L’assenza dello Stato nei servizi, nei bisogni della mia gente ha contribuito a rafforzare presenza e infiltrazione della ‘ndrangheta. Si rimane tuttavia perplessi riflettendo la logica di lotta alle mafie. Non possono esserci molti modi combattere questo male. Viene naturale domandarsi perché un governo, avendo l’opportunità di nominare ministro della giustizia uno dei più strenui avversari di questo male, in Kalabria e non solo, non l’abbia fatto. Parlo, come è intuibile, della mancata nomina a ministro della Giustizia del dottor Gratteri. Esercitando il suo ufficio, ricordi il dottor Nando Dalla Chiesa anche queste cose.

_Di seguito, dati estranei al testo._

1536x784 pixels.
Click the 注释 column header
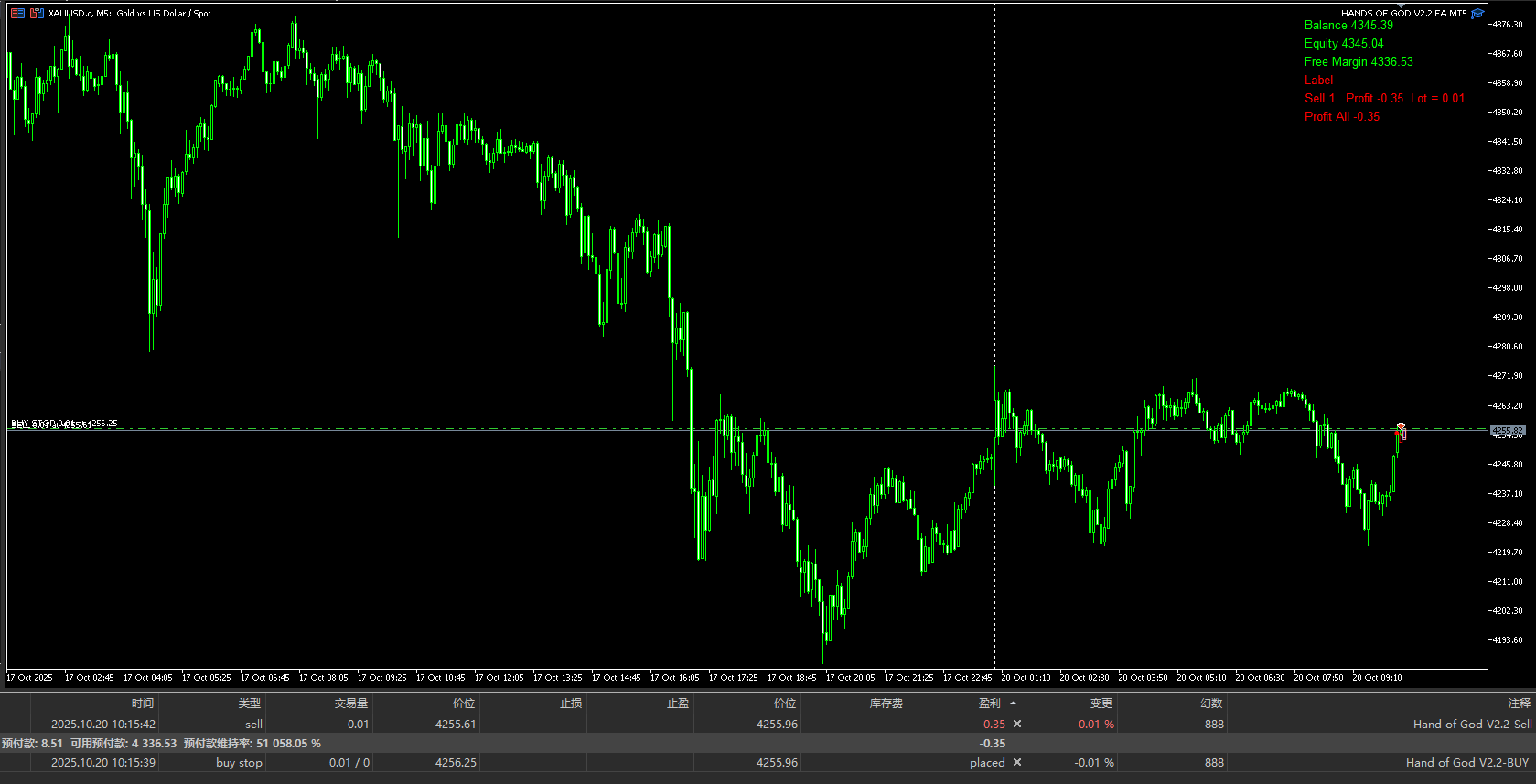[x=1519, y=703]
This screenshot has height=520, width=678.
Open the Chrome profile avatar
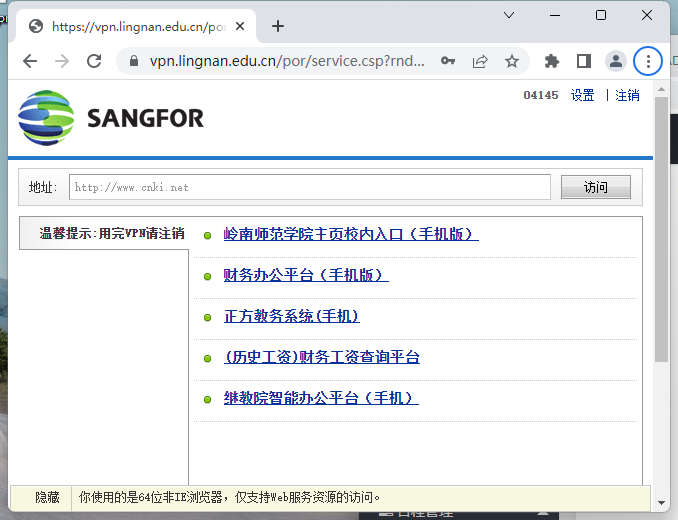(x=616, y=61)
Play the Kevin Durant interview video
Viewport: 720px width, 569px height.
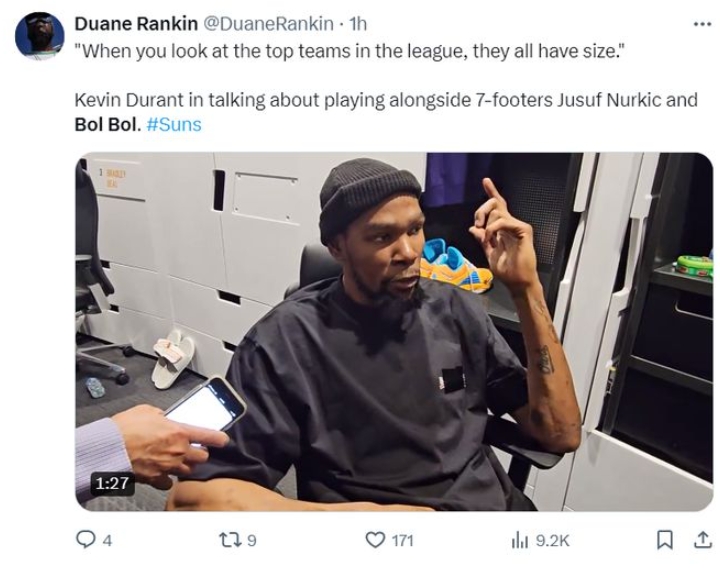point(394,332)
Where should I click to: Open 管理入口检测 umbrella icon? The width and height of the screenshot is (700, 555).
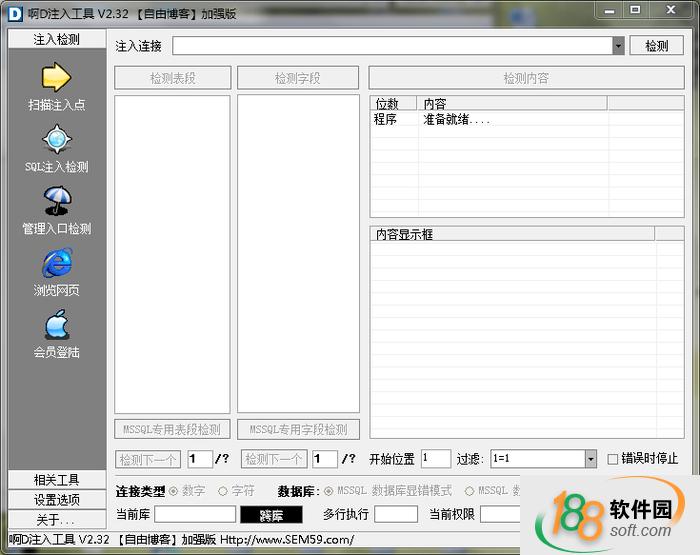point(56,201)
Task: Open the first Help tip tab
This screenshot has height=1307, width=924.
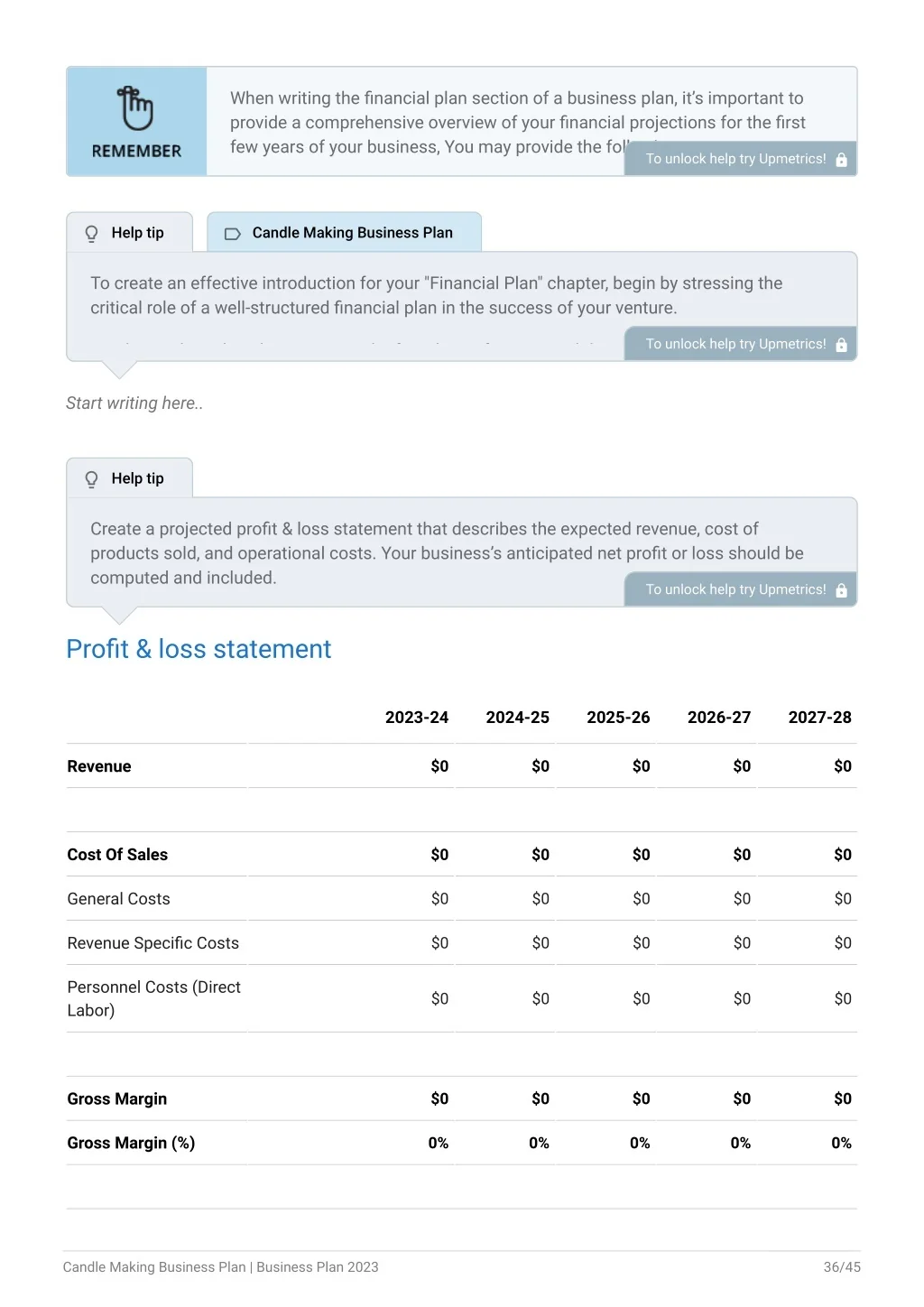Action: (x=130, y=233)
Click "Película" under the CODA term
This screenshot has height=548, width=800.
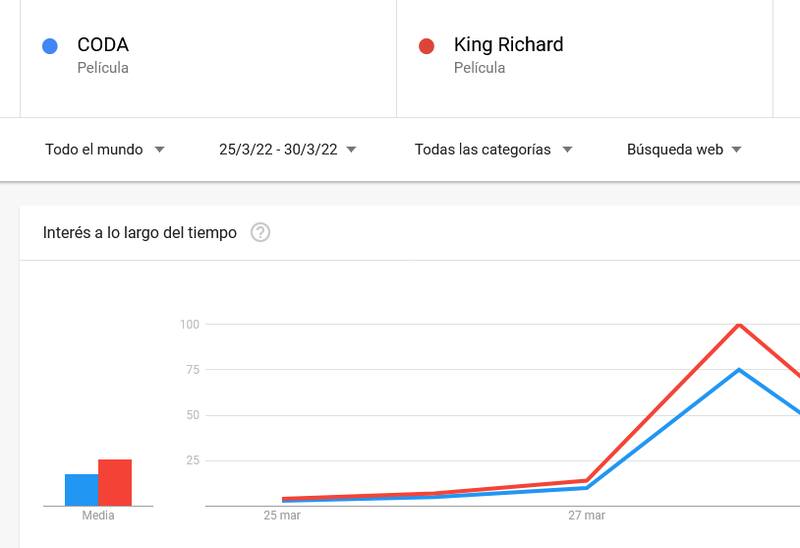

Ricordi che i morti di mafie sono, nella gran maggioranza, kalabresi, siciliani, napoletani. Non voglio snocciolare il solito rosario di nomi e cognomi. Ricordi che l’onestà e il lavoro sono esigenze fortemente sentite e cercate da ogni Kalabrese, dentro e fuori la regione. Milioni di emigranti sono la migliore testimonianza di questi bisogni. Ma come una comunità colpita da una malattia infettiva, potenzialmente mortale, non possiamo esimerci dagli esami del sangue e dalla quarantena.
Senza sentirci perseguitati, offesi, maltrattati, con la dignità e la forza che ci contraddistinguono bisogna accettare il peso “dell’attenzione dello Stato”. È il prezzo da pagare al male che ci affligge, da noi conosciuto e accettato, per indolenza, per convenienza, per quieto vivere.